For this exercise, repeat exactly the lines below starting at the line holding "Task: Open the bar chart reporting icon" and ending at the line holding "The width and height of the screenshot is (914, 663).", both included, with no extra lines and no pictures.

====================

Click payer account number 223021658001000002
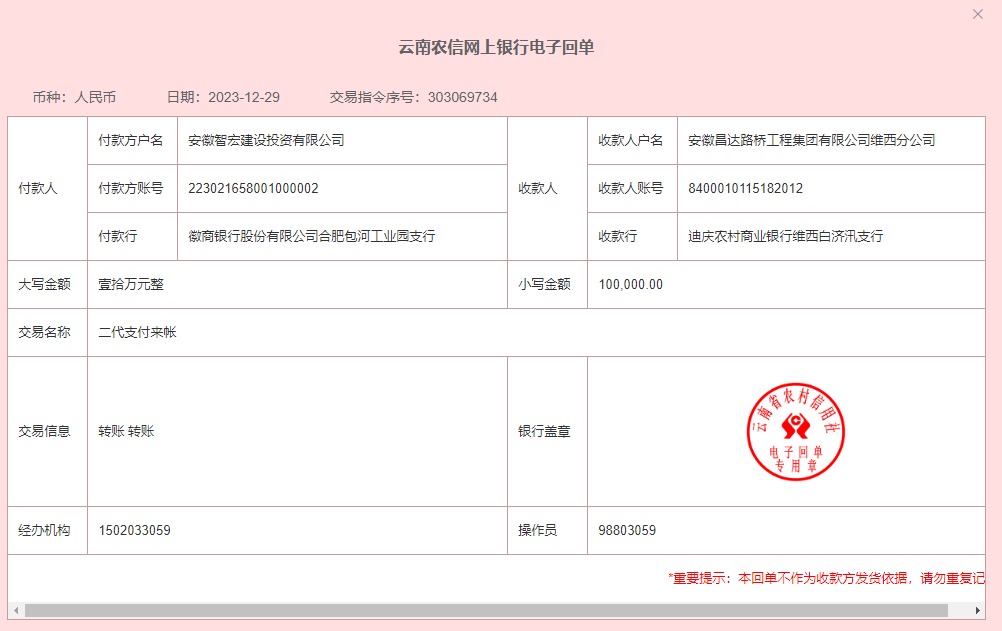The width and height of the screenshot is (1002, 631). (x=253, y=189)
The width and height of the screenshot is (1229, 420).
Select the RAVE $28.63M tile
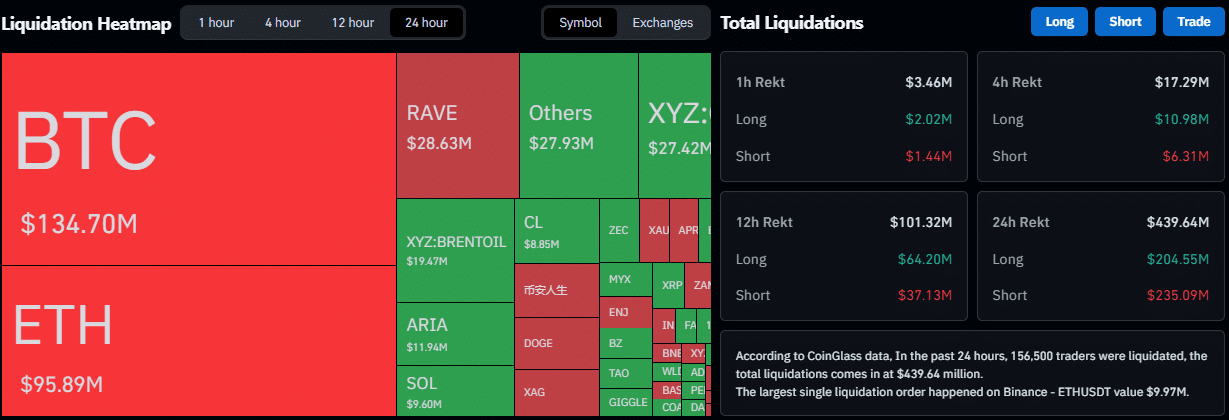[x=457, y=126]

====================

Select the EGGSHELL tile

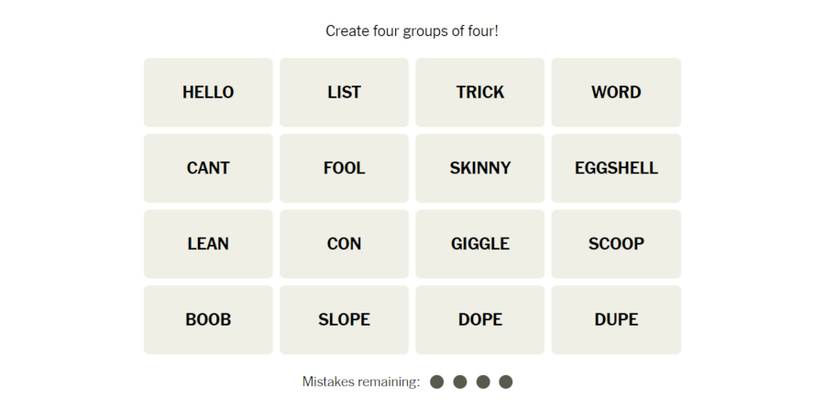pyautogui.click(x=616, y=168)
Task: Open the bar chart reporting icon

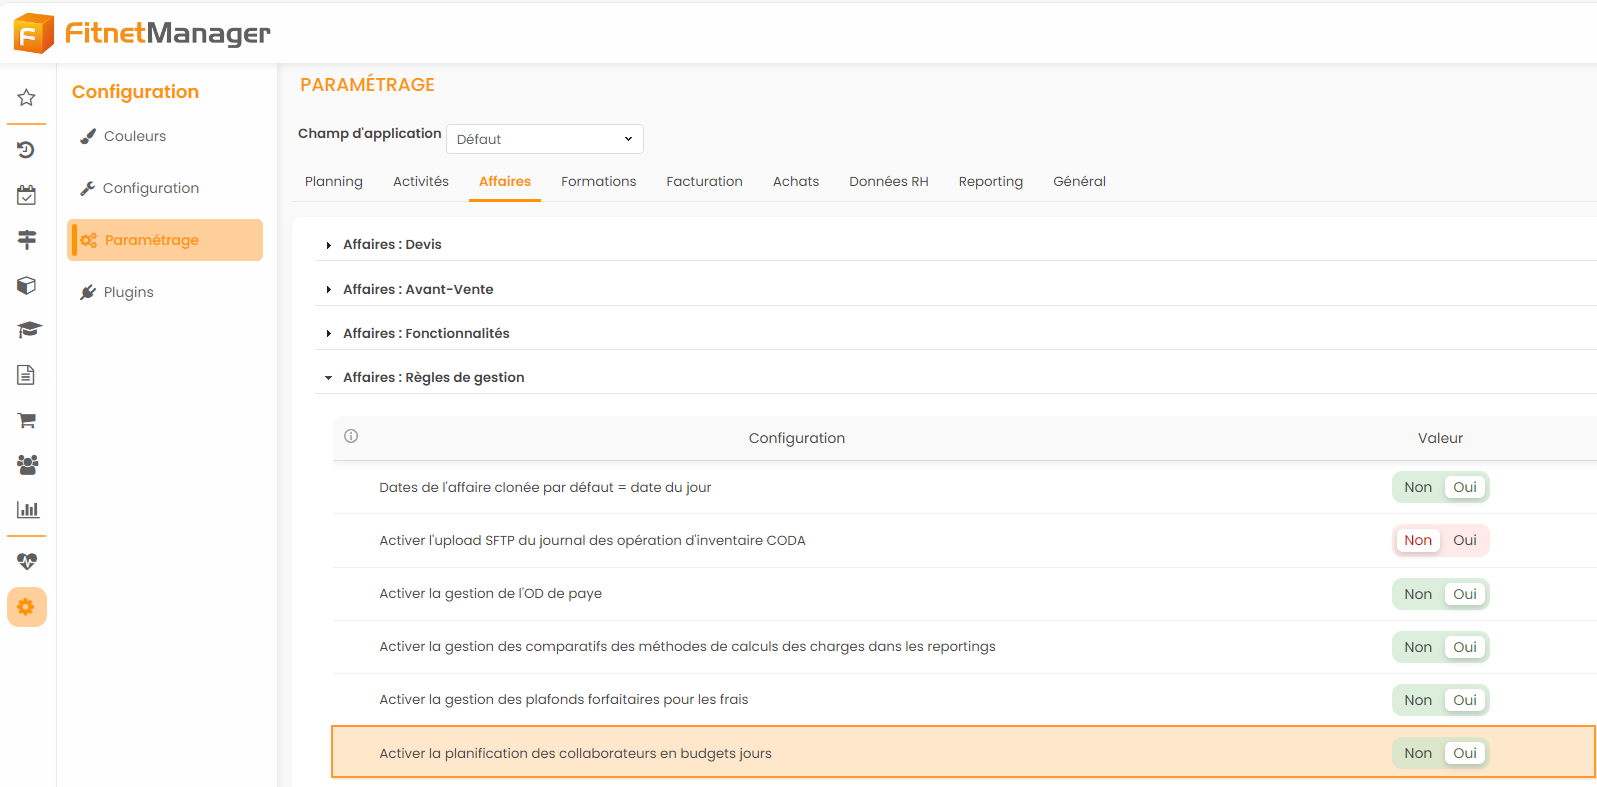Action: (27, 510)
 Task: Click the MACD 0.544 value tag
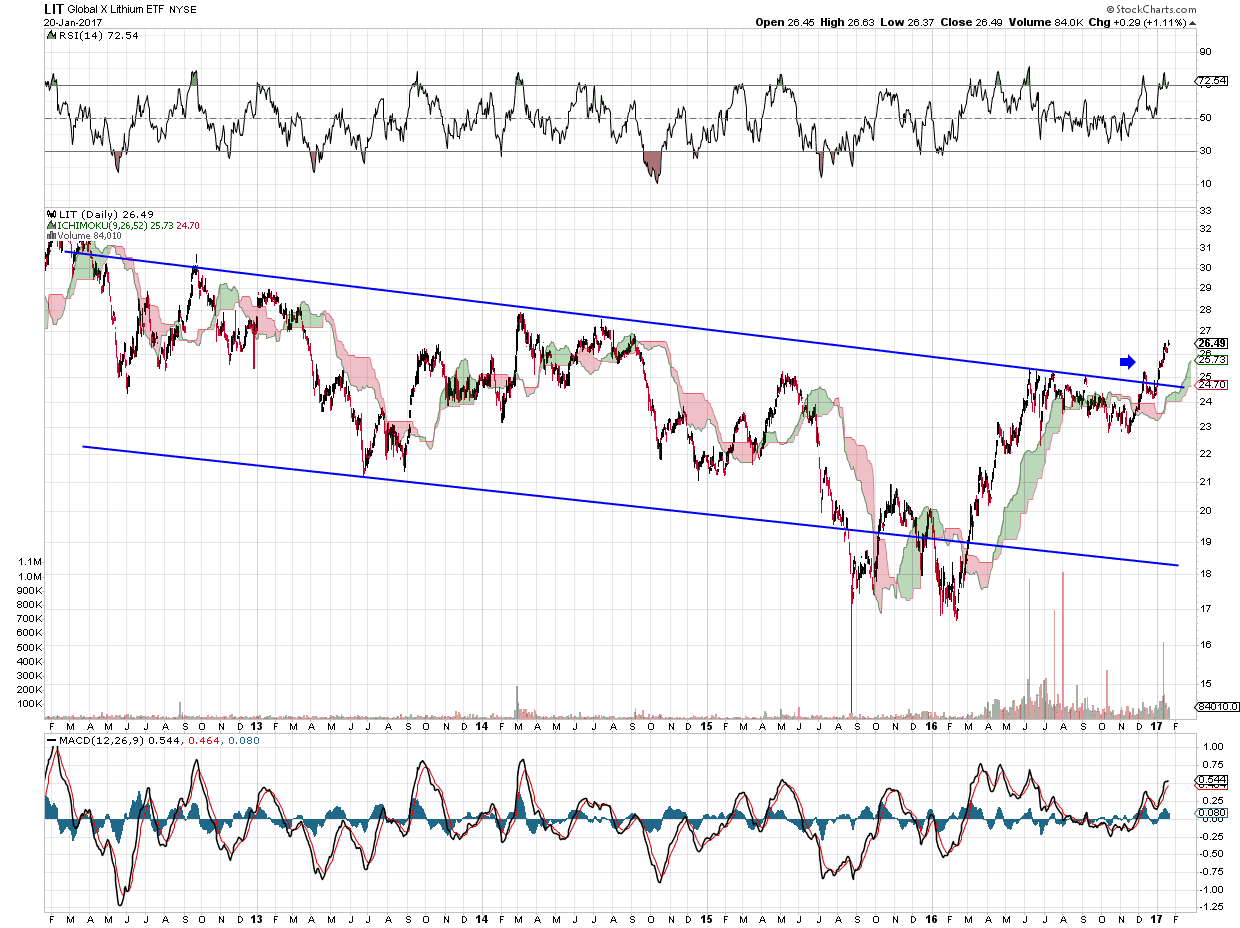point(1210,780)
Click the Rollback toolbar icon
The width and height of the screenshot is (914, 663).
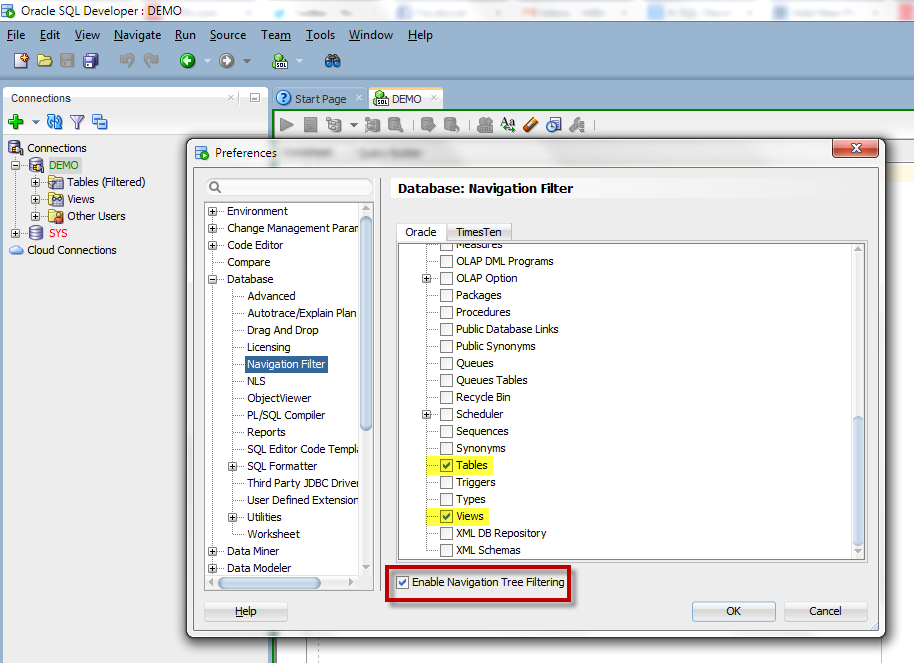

====================

** OUTPUT OF THE TASK **
Task: Open the bar chart reporting icon

Action: (27, 510)
 Task: Click the MACD 0.544 value tag
point(1210,780)
Click the Rollback toolbar icon
The width and height of the screenshot is (914, 663).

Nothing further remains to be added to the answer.